Bruno Mettling, directeur général adjoint, Groupe Orange, P-DG, Orange Middle-East and Africa, Revue Banque n° 818, mars 2018, pp. 24-27.

 

La gamme s’élargit au crédit et à l’épargne

« L’adoption de la finance digitale passera aussi par l’extension de la gamme de prestations offertes. Si le marché est aujourd’hui dominé par les services purement transactionnels de dépôt et retrait de cash, ainsi que de paiement de facture d’eau, d’électricité ou de câble, des offres à plus forte valeur ajoutée commencent à arriver. Microcred distribue ainsi directement sur le mobile de ses clients, des prêts de faible valeur (moins de 100 euros) sur la base de leur historique de crédits et de l’évolution de leur solde d’épargne. De même, Société Générale, par l’intermédiaire de Yup et Manko, s’apprête à lancer différents crédits digitaux de petits montants : avances sur salaires pour les employés du secteur formel et nanocrédits conditionnés par des critères d’utilisation du porte-monnaie Yup pour ceux du secteur informel. Le tout pendant qu’Orange testera des offres similaires à Madagascar et au Mali. Au-delà du crédit, c’est aussi sur l’épargne et l’assurance que ces fournisseurs de services sur mobile cherchent à faire la différence. »

Séverine Leboucher, journaliste, Revue Banque, Revue Banque n° 818, mars 2018, pp. 20-22.

 

Wari veut créer un standard agnostique

« Le concept de Wari est celui d’une plate-forme digitale intégrée et agnostique permettant de réaliser tout un ensemble de transactions, du transfert d’argent au paiement de factures, en passant par le versement des pensions et la collecte de taxes, de manière instantanée et sécurisée, quel que soit l’endroit où l’on se trouve. […] Wari accepte n’importe quel moyen de paiement : carte bancaire, cash, mobile money aujourd’hui, QR Code, hologramme demain… De même, le bénéficiaire peut recevoir ses fonds de la manière qu’il souhaite, via sa carte, son compte bancaire ou de mobile money, en cash. Il a pour cela fallu créer une plate-forme technologique inclusive, en privilégiant la simplicité d’utilisation. C’est l’objectif de Wari : créer un standard agnostique, dans lequel tout le monde se retrouve pour effectuer des transactions rapidement, de manière sécurisée et sans changer ses habitudes. »

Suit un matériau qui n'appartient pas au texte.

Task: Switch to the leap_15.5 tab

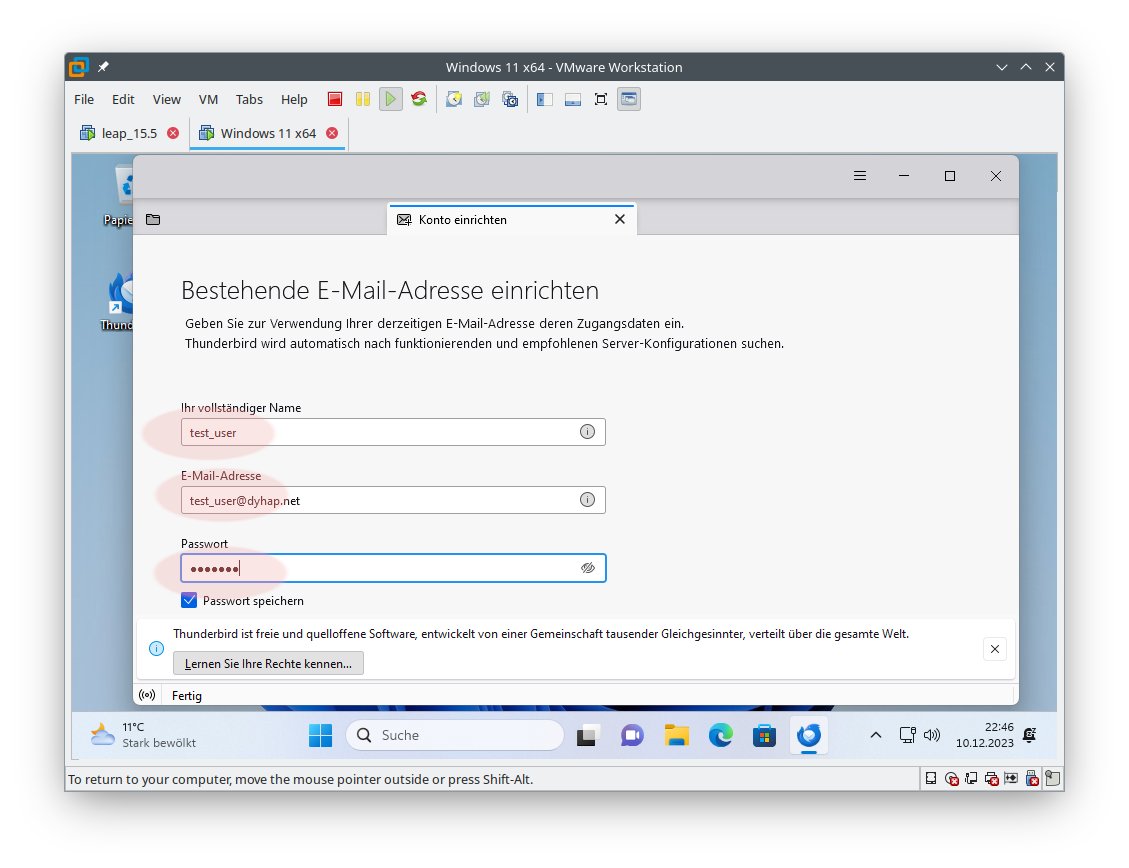Action: click(x=129, y=133)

Karibou Mbodje, P-DG, Wari, Revue Banque n° 818, mars 2018, pp. 28-30.

 

Nanocrédit digital et digitalisation du microcrédit

« Le crédit digital se développe depuis 2012 et rencontre un certain succès en Afrique de l’Est à travers les solutions élaborées autour du porte-monnaie M-Pesa grâce à l’analyse automatisée des transactions qui s’y déroulent. En Afrique de l’Ouest, Orange s’apprête, lui aussi, à lancer une offre de nanocrédit de même nature que celui de Yup […]. Si ces crédits à la consommation en temps réel concourent à faciliter l’accès aux services financiers, ils ne constituent toutefois que des solutions de financement très limitées par rapport aux besoins de la population cible. Aussi, Manko travaille-t-il en parallèle à la digitalisation de son offre traditionnelle de micro et mésofinance à destination du secteur productif. »

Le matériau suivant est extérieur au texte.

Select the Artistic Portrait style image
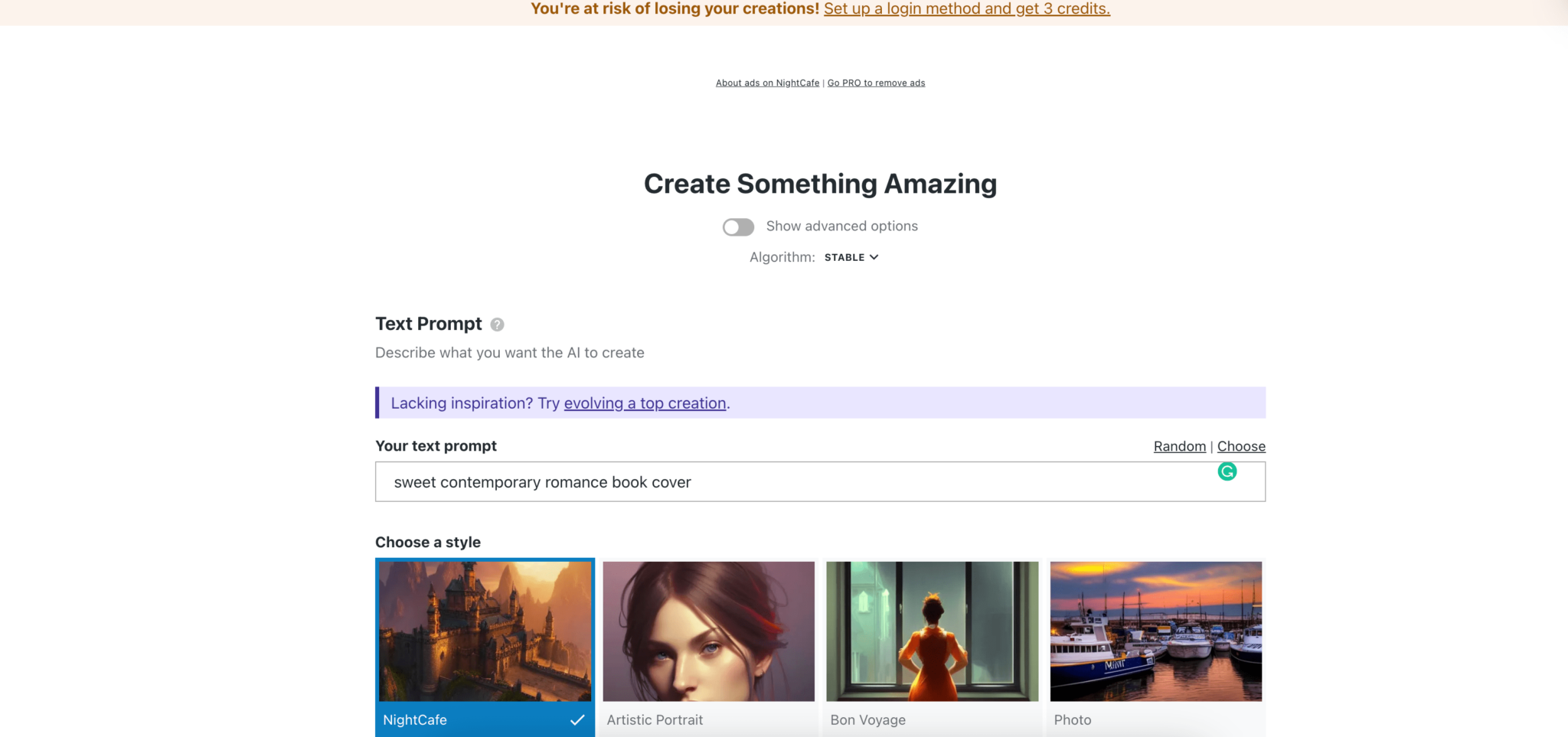 708,631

Séverine Leboucher, journaliste, Revue Banque, Banque & Stratégie n° 367, mars 2018, pp. 5-8.

 

Bima, une AssurTech en Afrique

« Mor, vendeur de farine de poisson à Rufisque, à une trentaine de kilomètres de Dakar, est également client de Bima. Plusieurs fois par mois, une centaine de francs CFA (quelques centimes d’euros) est prélevée sur son crédit téléphonique prépayé Tigo. Grâce à cette microprime, collectée au fil de l’eau de manière indolore pour son budget, il peut couvrir sa famille en cas de décès. Au départ, Mor s’est montré sceptique : « J’ai pensé à une arnaque, mais le coût était faible… Il fallait que j’essaie pour savoir si c’était sérieux. » Quand sa mère est décédée quelques mois après la souscription d’une « assurance vie » la désignant comme cobénéficiaire, Mor a touché 200 000 francs (environ 300 euros). […] L’objectif de Bima, implanté au Sénégal depuis 2012, est de rendre l’assurance formelle accessible au plus grand nombre, y compris le « bas de la pyramide ». »

Séverine Leboucher, journaliste, Revue Banque, Banque & Stratégie n° 367, mars 2018, pp. 9-11.